Please give the entries again in full and exactly, without any picture.

Data records:
'''
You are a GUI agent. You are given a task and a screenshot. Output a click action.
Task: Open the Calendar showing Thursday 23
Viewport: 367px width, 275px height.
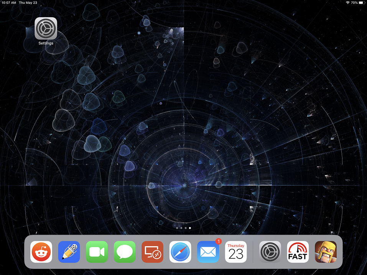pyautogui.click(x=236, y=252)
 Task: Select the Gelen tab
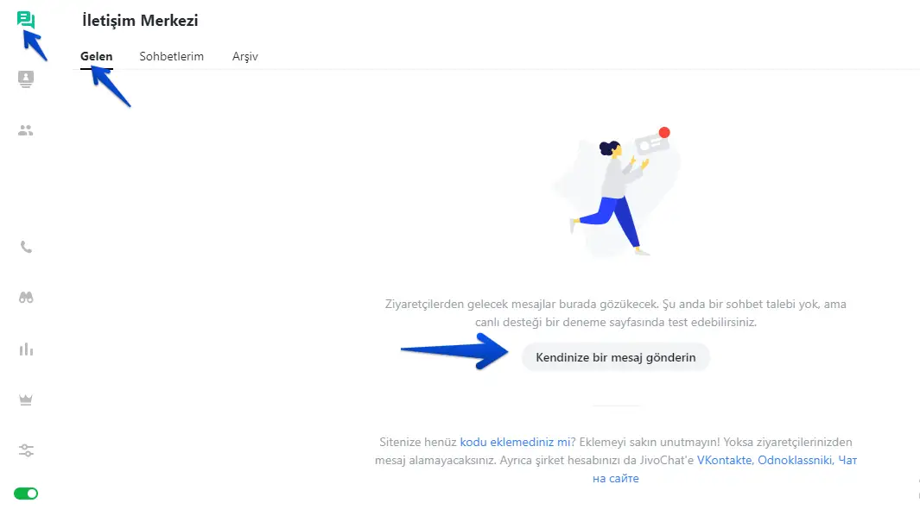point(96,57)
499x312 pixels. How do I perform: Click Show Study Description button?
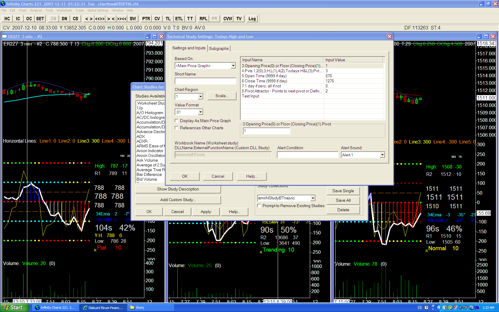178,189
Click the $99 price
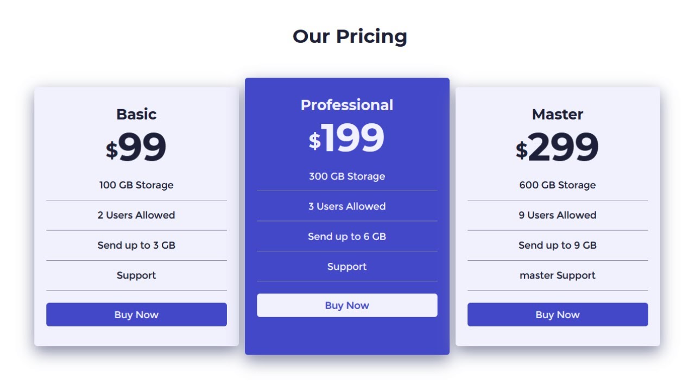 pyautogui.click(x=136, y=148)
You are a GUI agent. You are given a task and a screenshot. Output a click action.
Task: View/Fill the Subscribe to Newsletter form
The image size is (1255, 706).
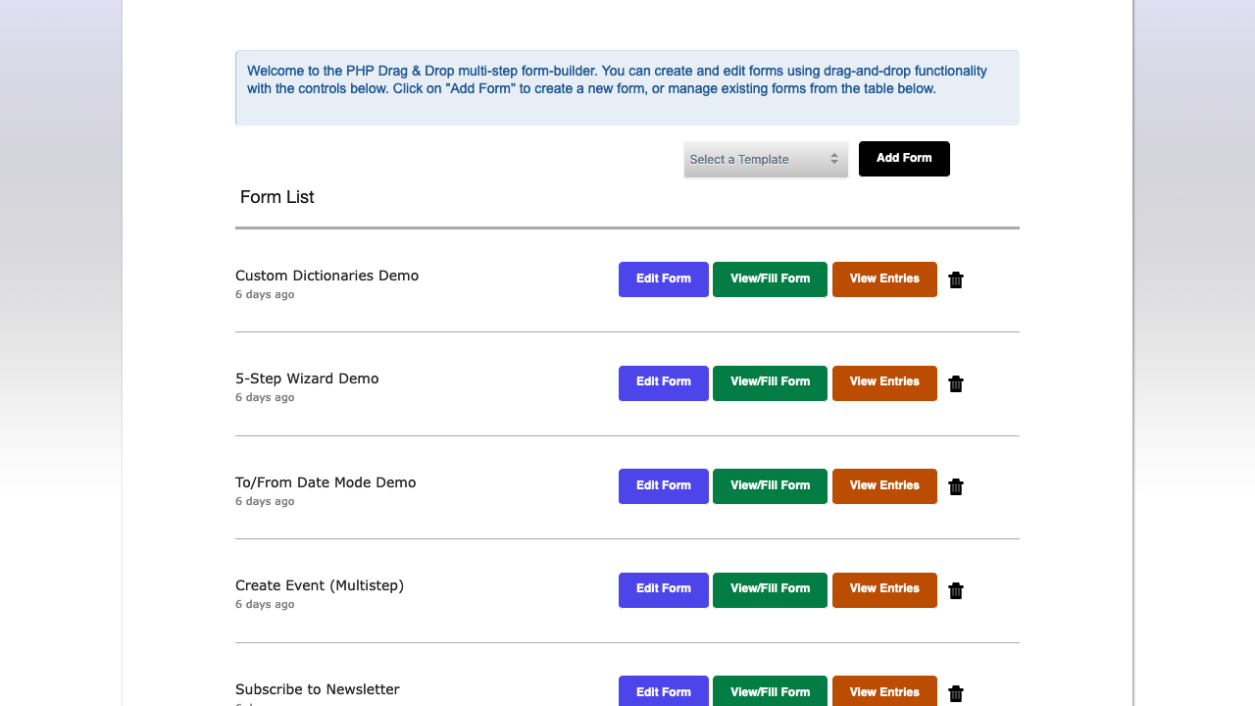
'''
(Answer for this exercise)
You are a GUI agent. You are given a task and a screenshot. Output a click action.
Task: Open the Calendar showing Thursday 23
Viewport: 367px width, 275px height.
pyautogui.click(x=236, y=252)
 Task: Select the Gelen tab
point(96,57)
499x312 pixels. How do I perform: Click Show Study Description button?
178,189
Click the $99 price
 pyautogui.click(x=136, y=148)
You are a GUI agent. You are given a task and a screenshot. Output a click action.
Task: View/Fill the Subscribe to Newsletter form
The image size is (1255, 706).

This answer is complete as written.